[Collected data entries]

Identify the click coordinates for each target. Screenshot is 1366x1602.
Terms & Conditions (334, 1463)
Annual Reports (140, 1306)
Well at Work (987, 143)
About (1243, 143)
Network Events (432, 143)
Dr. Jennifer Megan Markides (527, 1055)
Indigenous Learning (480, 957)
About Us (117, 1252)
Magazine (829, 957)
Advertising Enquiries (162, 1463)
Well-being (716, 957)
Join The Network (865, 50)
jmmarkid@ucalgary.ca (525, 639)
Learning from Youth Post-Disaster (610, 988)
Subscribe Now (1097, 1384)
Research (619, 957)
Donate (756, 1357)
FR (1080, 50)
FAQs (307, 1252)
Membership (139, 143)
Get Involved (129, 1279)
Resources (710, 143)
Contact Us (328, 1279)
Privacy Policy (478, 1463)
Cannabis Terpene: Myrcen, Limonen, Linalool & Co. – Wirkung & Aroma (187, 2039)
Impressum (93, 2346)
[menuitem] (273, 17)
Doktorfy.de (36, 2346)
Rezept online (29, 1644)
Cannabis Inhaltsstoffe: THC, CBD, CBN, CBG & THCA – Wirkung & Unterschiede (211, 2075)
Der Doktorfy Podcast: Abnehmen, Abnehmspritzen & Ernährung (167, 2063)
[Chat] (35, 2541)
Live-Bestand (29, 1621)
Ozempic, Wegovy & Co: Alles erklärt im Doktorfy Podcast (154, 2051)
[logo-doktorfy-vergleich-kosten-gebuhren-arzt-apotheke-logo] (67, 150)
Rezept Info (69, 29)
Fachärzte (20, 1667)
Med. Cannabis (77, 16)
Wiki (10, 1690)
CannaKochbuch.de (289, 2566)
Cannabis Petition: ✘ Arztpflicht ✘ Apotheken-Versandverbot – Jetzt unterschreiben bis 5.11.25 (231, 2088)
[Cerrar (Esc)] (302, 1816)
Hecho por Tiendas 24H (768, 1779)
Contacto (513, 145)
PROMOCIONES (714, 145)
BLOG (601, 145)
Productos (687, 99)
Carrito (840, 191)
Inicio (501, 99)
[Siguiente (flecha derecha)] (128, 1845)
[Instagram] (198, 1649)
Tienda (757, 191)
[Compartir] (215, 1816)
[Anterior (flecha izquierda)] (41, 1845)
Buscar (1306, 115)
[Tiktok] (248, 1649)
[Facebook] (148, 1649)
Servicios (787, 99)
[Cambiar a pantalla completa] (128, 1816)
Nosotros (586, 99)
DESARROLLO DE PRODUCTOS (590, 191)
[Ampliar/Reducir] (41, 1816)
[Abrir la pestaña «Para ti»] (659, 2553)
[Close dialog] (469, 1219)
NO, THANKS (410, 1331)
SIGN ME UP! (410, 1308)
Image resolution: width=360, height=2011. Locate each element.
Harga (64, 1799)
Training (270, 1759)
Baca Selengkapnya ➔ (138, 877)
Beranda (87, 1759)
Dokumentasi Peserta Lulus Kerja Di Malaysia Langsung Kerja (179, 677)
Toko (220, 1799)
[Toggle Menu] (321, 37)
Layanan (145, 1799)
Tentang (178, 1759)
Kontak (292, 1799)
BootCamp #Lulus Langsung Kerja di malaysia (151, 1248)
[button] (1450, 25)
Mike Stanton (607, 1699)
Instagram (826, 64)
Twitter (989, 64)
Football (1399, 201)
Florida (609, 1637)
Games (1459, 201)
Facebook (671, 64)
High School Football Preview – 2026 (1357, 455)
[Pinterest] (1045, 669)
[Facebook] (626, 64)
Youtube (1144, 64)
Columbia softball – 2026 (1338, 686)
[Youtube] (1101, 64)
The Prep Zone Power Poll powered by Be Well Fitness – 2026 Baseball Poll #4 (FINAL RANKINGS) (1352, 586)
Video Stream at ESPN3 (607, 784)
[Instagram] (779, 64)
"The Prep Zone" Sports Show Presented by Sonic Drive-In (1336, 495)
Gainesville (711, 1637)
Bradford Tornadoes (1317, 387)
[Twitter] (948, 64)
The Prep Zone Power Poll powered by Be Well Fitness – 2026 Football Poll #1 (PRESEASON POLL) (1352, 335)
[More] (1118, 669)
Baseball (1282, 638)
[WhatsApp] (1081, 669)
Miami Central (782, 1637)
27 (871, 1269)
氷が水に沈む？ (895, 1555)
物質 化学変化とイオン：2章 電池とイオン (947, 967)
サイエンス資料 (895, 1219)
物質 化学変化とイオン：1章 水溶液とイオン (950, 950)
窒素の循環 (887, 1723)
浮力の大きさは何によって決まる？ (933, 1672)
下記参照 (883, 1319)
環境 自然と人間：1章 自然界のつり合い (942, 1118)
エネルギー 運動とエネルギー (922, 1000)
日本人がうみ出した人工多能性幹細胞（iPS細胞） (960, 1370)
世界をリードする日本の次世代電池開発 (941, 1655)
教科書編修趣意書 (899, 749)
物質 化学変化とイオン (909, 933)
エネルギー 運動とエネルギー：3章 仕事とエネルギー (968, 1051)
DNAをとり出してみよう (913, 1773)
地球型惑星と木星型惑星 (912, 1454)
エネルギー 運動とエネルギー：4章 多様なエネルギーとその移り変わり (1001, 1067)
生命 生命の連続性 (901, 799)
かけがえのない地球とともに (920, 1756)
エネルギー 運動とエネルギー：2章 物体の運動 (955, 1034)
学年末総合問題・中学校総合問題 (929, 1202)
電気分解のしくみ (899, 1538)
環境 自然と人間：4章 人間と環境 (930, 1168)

* **Task prompt**
Copy each line above containing the string "Learning".

* **Solution to the exercise**
Indigenous Learning (480, 957)
Learning from Youth Post-Disaster (610, 988)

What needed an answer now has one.